El procedimiento para curar el
empacho es relativamente sencillo, empieza con un masaje en la panza con el pan
puerco, el cual solo sirve para suavizar el pegamento que une el alma con la
carne. Cuando jalamos el pellejo de la espalda es el instante que aprovechamos
y despegamos la tierna alma de los infantes, entonces empieza un sollozo
profundo seguido de unas copiosas lágrimas. Aquí es donde todavía me falla,
aquí es donde Cruz, por sus largos años en el oficio, me lleva mucha
experiencia. Ella reconoce el tipo de llanto, sabe distinguir el de vergüenza,
ira, miedo, hostilidad, repugnancia, sorpresa, para transmutarlos a su antojo y
luego convertirlos en el polvo que guardamos en los frascos de colores.
El alma de las niñas tiene una
delicadeza llena de virtudes, por eso llenamos los frascos pequeños con su esencia;
por el contrario, la rudeza rebelde e inquieta de los niños sirve para llenar los
frascos grandes.
Para volver a pegar el alma
desprendida, rociamos té de rosa de castilla al volátil espíritu, ponemos unas
gotas en la boca infantil, y milagrosamente logramos revertir este proceso
anómalo de la naturaleza. No sabemos qué pasaría si nos excedemos de tiempo,
tal vez crearíamos pequeños zombis. Por eso es importante el tiempo, y las
campanadas de nuestro viejo reloj de pared nos dan la duración exacta. Son solo
doce golpes de badajo que nos taladran el cerebro. Solo es un poco de dolor que
desaparece con unas gotas tomadas directamente de la fuente.
Los niños se ven igual hasta
los once años pues conservan integra su alma buena, pero hemos notado algo en
los niños que tocamos, la pierden completamente o en partes, pero finalmente la
pierden para siempre. Sabemos que algunos mueren antes de su hora, por
accidente o por enfermedad, pero todos sin excepción regresan a nuestra casa,
por lo que tenemos que ahuyentarlos. Esto lo hacemos, aventándoles sal de mar a
los vivos y azúcar moscabada a los muertos. Sabemos que regresan por lo que han
perdido. El problema es que nunca se los vamos a devolver.

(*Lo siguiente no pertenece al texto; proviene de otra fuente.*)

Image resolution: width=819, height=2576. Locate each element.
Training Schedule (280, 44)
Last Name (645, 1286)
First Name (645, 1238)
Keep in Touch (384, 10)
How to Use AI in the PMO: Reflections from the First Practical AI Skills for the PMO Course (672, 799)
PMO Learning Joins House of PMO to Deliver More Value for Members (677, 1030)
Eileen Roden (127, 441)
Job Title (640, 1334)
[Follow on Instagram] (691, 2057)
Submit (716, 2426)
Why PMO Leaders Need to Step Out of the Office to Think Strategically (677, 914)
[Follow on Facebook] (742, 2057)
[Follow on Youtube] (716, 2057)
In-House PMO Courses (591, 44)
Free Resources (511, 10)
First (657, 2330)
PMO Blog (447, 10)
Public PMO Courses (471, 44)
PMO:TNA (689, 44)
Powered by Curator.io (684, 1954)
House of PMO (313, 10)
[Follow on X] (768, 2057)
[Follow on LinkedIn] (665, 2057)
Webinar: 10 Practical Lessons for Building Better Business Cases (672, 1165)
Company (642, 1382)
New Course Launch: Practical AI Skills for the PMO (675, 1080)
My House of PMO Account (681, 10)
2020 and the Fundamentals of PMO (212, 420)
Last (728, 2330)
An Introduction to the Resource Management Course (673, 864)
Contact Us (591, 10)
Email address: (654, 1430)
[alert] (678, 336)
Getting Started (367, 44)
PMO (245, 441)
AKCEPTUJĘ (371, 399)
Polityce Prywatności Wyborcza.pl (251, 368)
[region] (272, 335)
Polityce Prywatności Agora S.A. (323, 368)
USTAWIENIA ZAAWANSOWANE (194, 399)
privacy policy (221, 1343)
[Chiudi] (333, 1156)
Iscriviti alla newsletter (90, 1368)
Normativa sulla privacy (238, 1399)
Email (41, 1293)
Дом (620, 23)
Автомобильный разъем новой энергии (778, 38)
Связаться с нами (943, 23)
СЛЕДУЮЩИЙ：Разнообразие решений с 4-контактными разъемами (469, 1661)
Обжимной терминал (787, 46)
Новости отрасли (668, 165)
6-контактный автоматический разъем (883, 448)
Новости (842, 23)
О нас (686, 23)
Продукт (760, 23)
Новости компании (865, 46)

—Cristina, cierra la puerta y
las ventanas, el cielo se está oscureciendo, hoy lloverá más temprano.
—Lo estoy haciendo madre, no
salgas o te vas a enfermar. Cubre las jaulas de los pájaros.
—La ropa, Cristina, la ropa.
Mi madre quedó muda desde la
muerte de mi padre, posiblemente el remordimiento no la deja en paz. Estoy para
cuidarla hasta que muera. No sé si será pronto. Estoy tan acostumbrada a vivir
con ella que solo con ver sus gestos y miradas sé lo que tengo que hacer.